Leurs qualités relationnelles doivent leur permettre de cibler les bons profils plus facilement. « Nous savons susciter l’intérêt des talents, les faire se questionner, mesurer leur adéquation au poste ainsi qu’à son environnement et évaluer leur motivation, estime Véronique Bréchet. Par ailleurs, lorsque les talents entrent en contact avec nous, ils savent que, si le poste pour lequel nous les sollicitons ne leur convient pas (secteur d’activité, gouvernance, taille ou valeurs d’entreprise…), nous serons en mesure, à court ou moyen terme, de leur proposer une autre opportunité plus en adéquation avec leurs envies. C’est un élément de différenciation fort avec les recruteurs en entreprise. Le rapport qui s’installe entre le consultant en recrutement et le talent est plus franc et transparent. »

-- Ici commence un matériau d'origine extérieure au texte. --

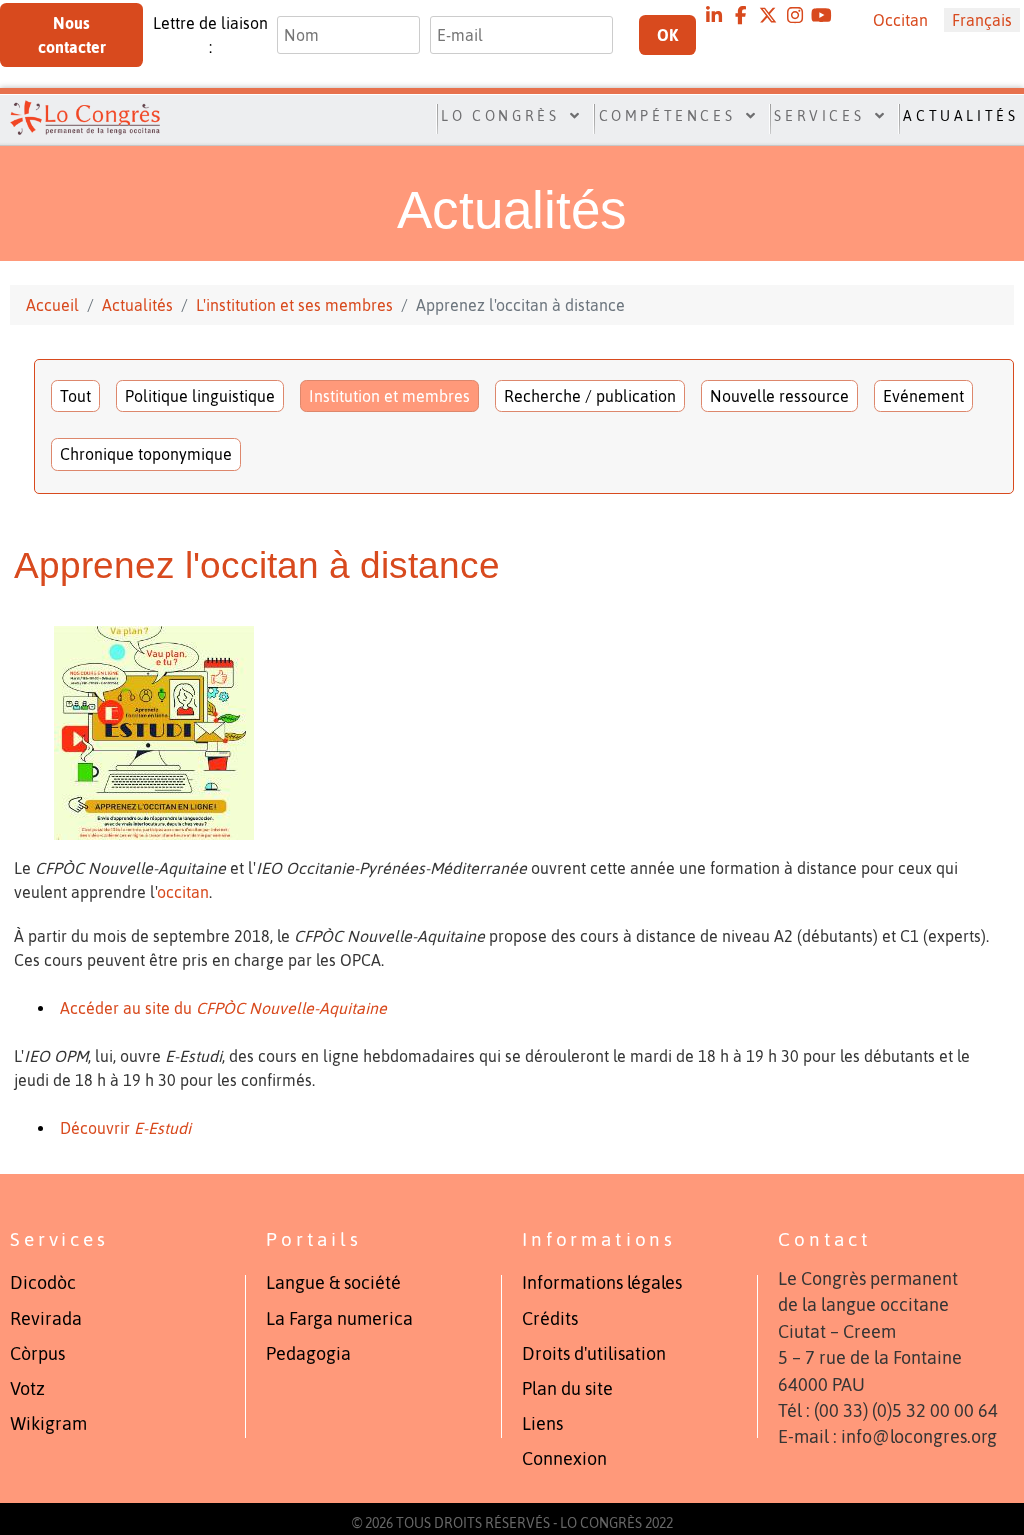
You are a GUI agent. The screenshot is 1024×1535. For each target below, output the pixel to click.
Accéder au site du (223, 1008)
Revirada (46, 1319)
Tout (75, 396)
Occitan (900, 20)
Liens (542, 1424)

Les chasseurs de têtes sont aussi bien placés pour comprendre les attentes des entreprises. « Notre profession tend à se spécialiser vers du conseil sur les hauts profils. Les entreprises nous sollicitent de plus en plus pour notre capacité à prendre de la hauteur, à avoir une vision à 360° sur leur écosystème et pour notre connaissance du marché, constate Alexandra Proniewski. Par exemple, j’ai récemment proposé à un de mes clients qui avait une position tranchée sur le profil de son futur directeur financier un candidat au profil différent de celui auquel il pensait mais qui correspondait en tout point à son environnement et qui a finalement été recruté. La connaissance précise de mon client, sa culture et son fonctionnement m’ont permis de l’orienter et de redéfinir avec lui les contours du poste ainsi que ses besoins et attentes. »
Un mode de facturation en question
Une forte valeur ajoutée sur laquelle les chasseurs de têtes se basent pour justifier le coût assez élevé de leurs missions. Leur commission représente en effet en moyenne 30 % de la rémunération annuelle brute du candidat recruté. La facturation s’effectue en trois étapes. « Nous facturons un tiers du montant au lancement de la mission, un tiers lors de la présentation de la short-list de candidats, puis le dernier tiers lors de la signature du contrat de travail du candidat », précise Caroline Golenko.
Des niveaux que les entreprises tentent de plus en plus de négocier. Plusieurs cabinets, notamment ceux procédant à des recrutements par annonce et certains nouveaux acteurs sur le marché, font ainsi évoluer les modes de facturation. Ils demandent un premier acompte représentant un tiers de la commission, puis facturent le reste une fois le candidat embauché. D’autres proposent même une facturation au succès. Pour l’instant, les plus anciens sur le secteur résistent à cette pression, estimant qu’il vaut mieux refuser des missions plutôt que de risquer de les brader. Les « agents de talents », comme certains se qualifient eux-mêmes, veulent voir leurs services être rémunérés en conséquence... même si, contrairement au cinéma, dans la chasse de têtes, la commission va au-delà de « dix pour cent ».